# Cutts and Minnows



## LOAH (Sep 29, 2007)

Yesterday, I took a hike to fish a higher elevation lake with some cutthroat in it. It skunked me on my last trip, and I've had a bone to pick with it ever since. If another skunk awaited, then I was prepared this time with my minnow trap to make it all worth the effort.

Another fisherman was hiking down on my way up (I got a pretty late start) and reported only a nibble, but a trap full of minnows. He supposedly fishes the place regularly, so that had me feeling nervous.

It's a popular place for hikers and there was no shortage of them when I arrived. It's kind of funny how they all tend to crowd the same 100 sq ft area for a few minutes and then hike back down. Within 5 minutes, many of them had left (along with their rock throwing kids) and I found a willing cutt to bite my gold Kastmaster.










It was pretty small so I let it swim and got back to casting. Meanwhile, my trap had been soaking with 3 Ritz crackers in it. Usually I remember to bring a baggie to hold the bait, but the thought evaded me this time and the crackers floated freely in the cage.

Upon first inspection (about a 10 minute soak), the trap was rattling with a bunch of good sized shiners. Not bad for 3 crackers and 10 minutes! Back in it went with another 3 crackers.

Now soaking a freshly killed minnow, I continued to cast away the time for the next few hours without so much as a snag, let alone a bite. Same with the minnow. Moving around didn't help, but I caught plenty more minnows, pretty much anywhere I threw in.

The slow action wasn't too much of a bother considering I had a nice vista to stare at all day.




























No wonder the hikers go there. Nice place.

The crowds of hikers came and went and I actually got a lot of solitude while trying for these elusive cutts. The urge to call it a day entered my mind several times, but I knew that a bite had to be coming at some point.

It didn't seem to matter what I used either. They just didn't want what I was serving. I tried minnows and worms, on top and bottom with the bait rod. Threw a whole bunch of gear at them, but they didn't want it.

Finally, around 7:00, the sun got closer to the horizon and I got a strike on a rainbow kastmaster.

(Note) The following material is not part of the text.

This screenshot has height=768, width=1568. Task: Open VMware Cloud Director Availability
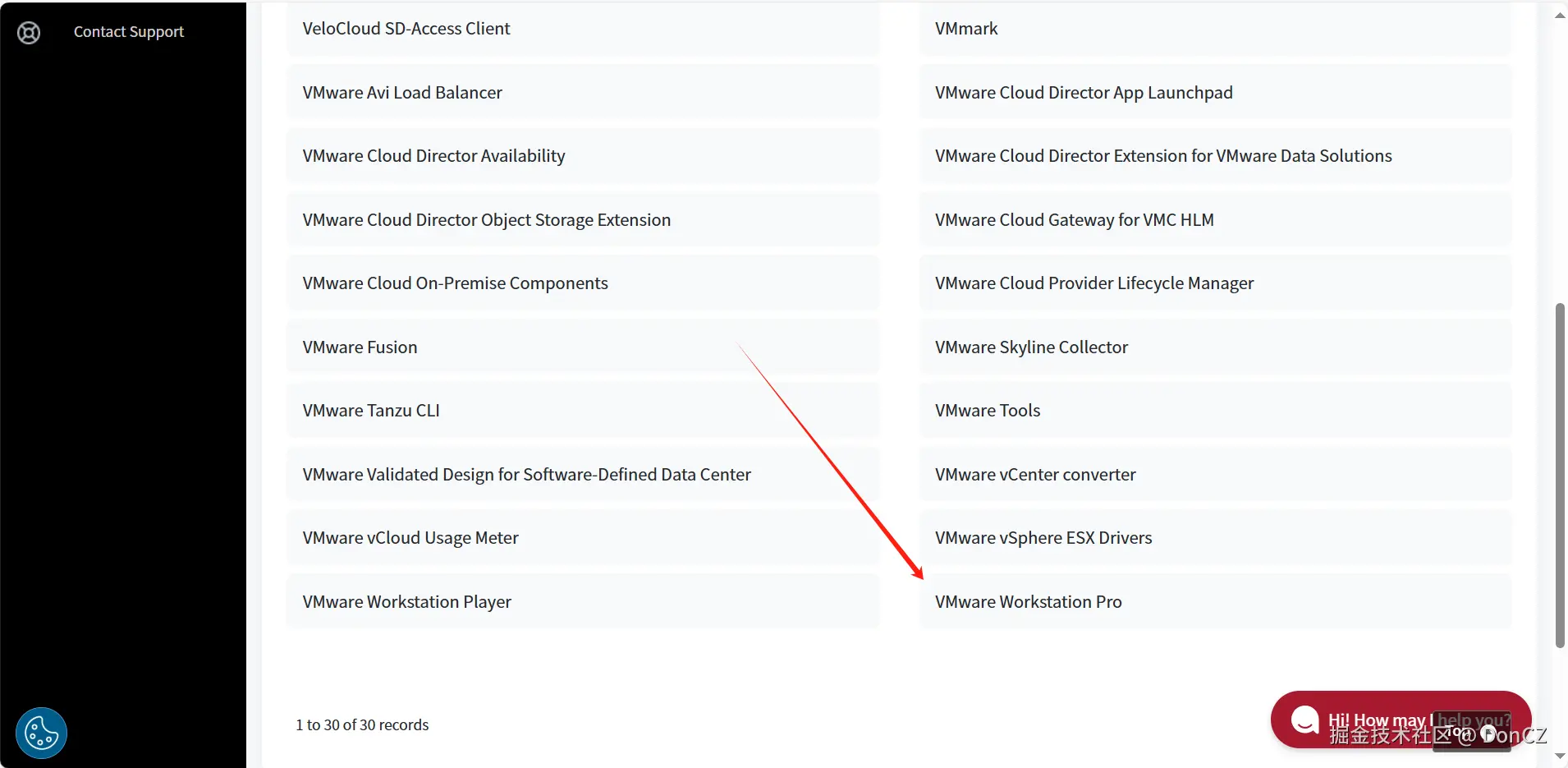[x=433, y=156]
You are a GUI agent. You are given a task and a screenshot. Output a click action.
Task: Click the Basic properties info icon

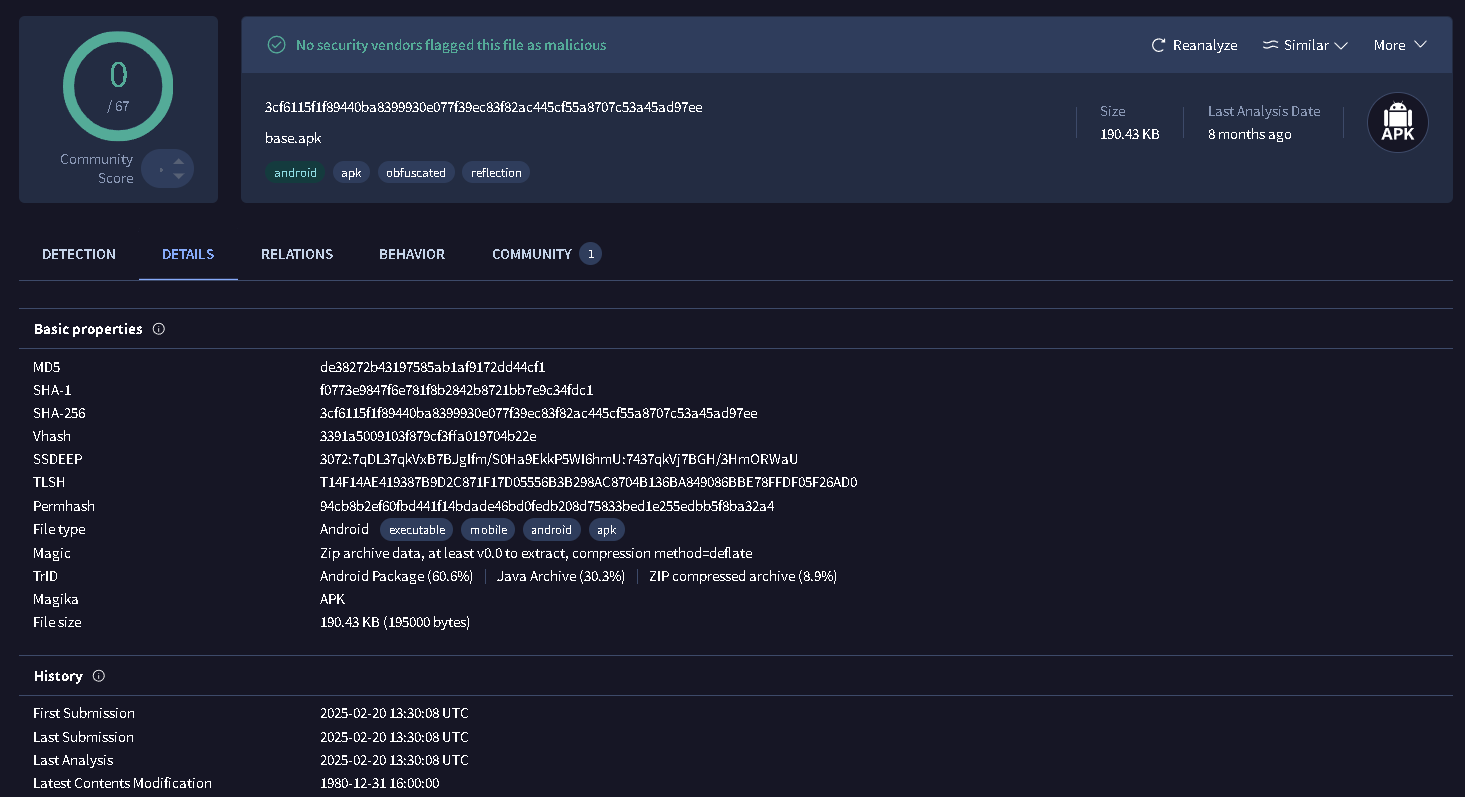(x=158, y=329)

It was a bit bigger than the first and it was great to break the monotony. A few minutes later, another one hit from the same area:










Again, slightly larger than the last. Moving up the shoreline for a few minutes provided another one and that would do it for the lake.

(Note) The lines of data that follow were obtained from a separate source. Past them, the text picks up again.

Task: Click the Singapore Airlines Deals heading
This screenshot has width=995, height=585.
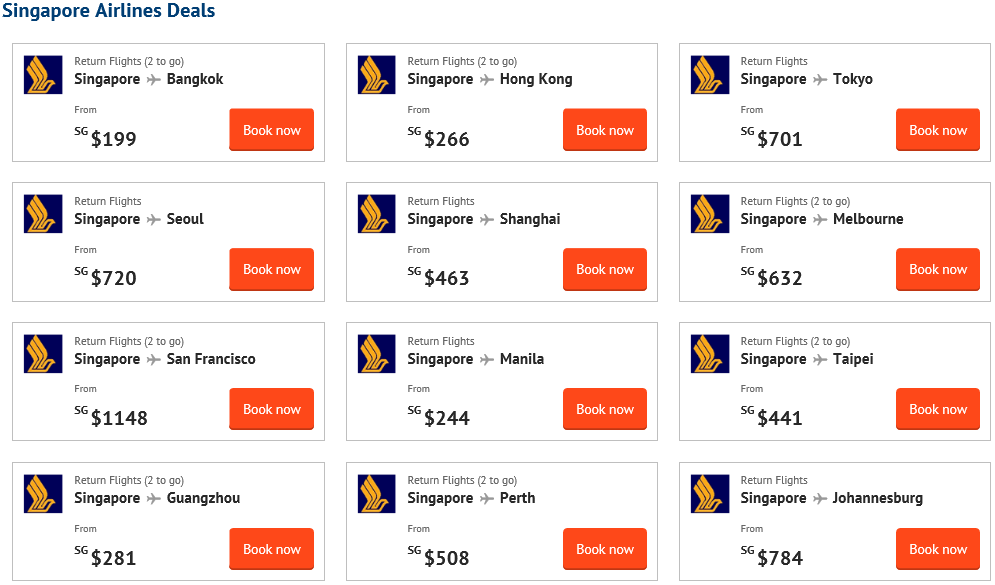Action: (109, 11)
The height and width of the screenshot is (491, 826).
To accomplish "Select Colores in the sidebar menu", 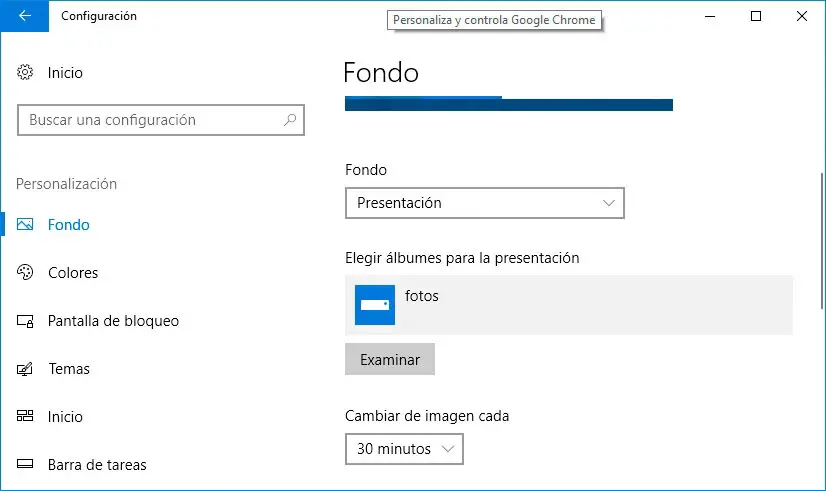I will (73, 273).

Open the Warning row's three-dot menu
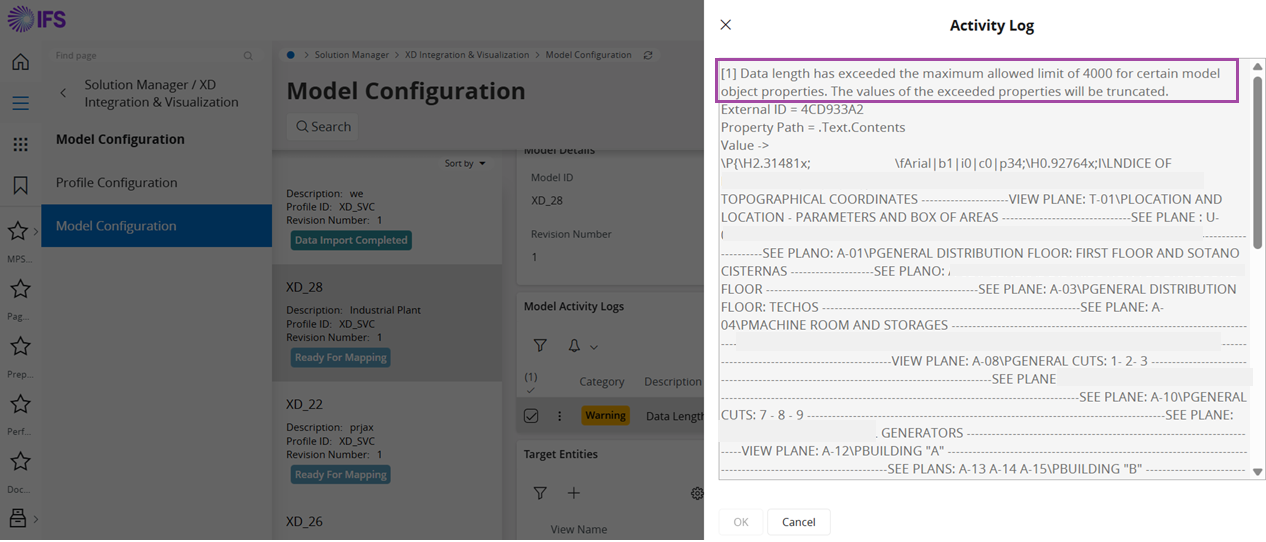(x=560, y=416)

Pretty nice fish, especially after the test of patience I had just gone through for them. The minnow trap was extremely successful, yielding about 10lbs of minnows from only 12 crackers all day. That was a nice bonus, plus these minnows came from clean waters that don't currently have an aquatic nuisance concern, so I can use them with a clean conscience, anywhere in the state where bait is permitted.

On the way down the canyon, I stopped in at a beaver pond for a few casts and it gave up a tiny brown.










Released, of course.

It was a good day, having chased off an old skunk and stocked up on bait for the season (or longer). Plus, hiking in the high country is always a great experience.

Happy Fishing, Humans.


----------



## Nor-tah (Dec 16, 2007)

Cant believe there is still snow right down to the shore there! Nice haul on the shiners. You selling baggies?? 8)


----------



## LOAH (Sep 29, 2007)

On the record? No. :lol:

Although there are plenty:

[attachment=0:9kj0ae4o]IMGP9428.JPG[/attachment:9kj0ae4o]


----------



## Riverrat77 (Sep 7, 2007)

You'd be proud LOAH.... caught a bunch of fish this weekend on the trusty Blue Fox, gold... number 2. Nice fish... have no idea where its at but it looks cold. Glad the hikers left you a tiny bit of solitude anyway, nice fish to show for your efforts!!


----------



## Size Matters (Dec 22, 2007)

It looks like you had a awesome time thanks for the great pictures and report. 8)


----------



## The Naturalist (Oct 13, 2007)

Great Pics and nice story. Do you always keep one pole soaking with the minnow?


----------



## LOAH (Sep 29, 2007)

When I'm at a place that I think has larger fish, I usually will. It's a good option to be able to soak bait while actively casting along the shore. Ups the odds a bit.


----------



## hodie9 (Nov 8, 2009)

Yes it does. That is a pile of minnows LOAH. I was up at Currant Creek yesterday and there are a ton up there as well. Unfortunately I left the minnow bait at home and then forgot the trap in the water when we left. Suffice to say, I did not nor will have any fresh minnows this week.


----------



## MKP (Mar 7, 2010)

Nice haul, but I am curious about one thing, as I have never collected minnows before. How do you kill them?


----------



## LOAH (Sep 29, 2007)

hodie-

That's awful! It's a sickening feeling when you realize that you've forgotten something. Especially when you're almost home when you do.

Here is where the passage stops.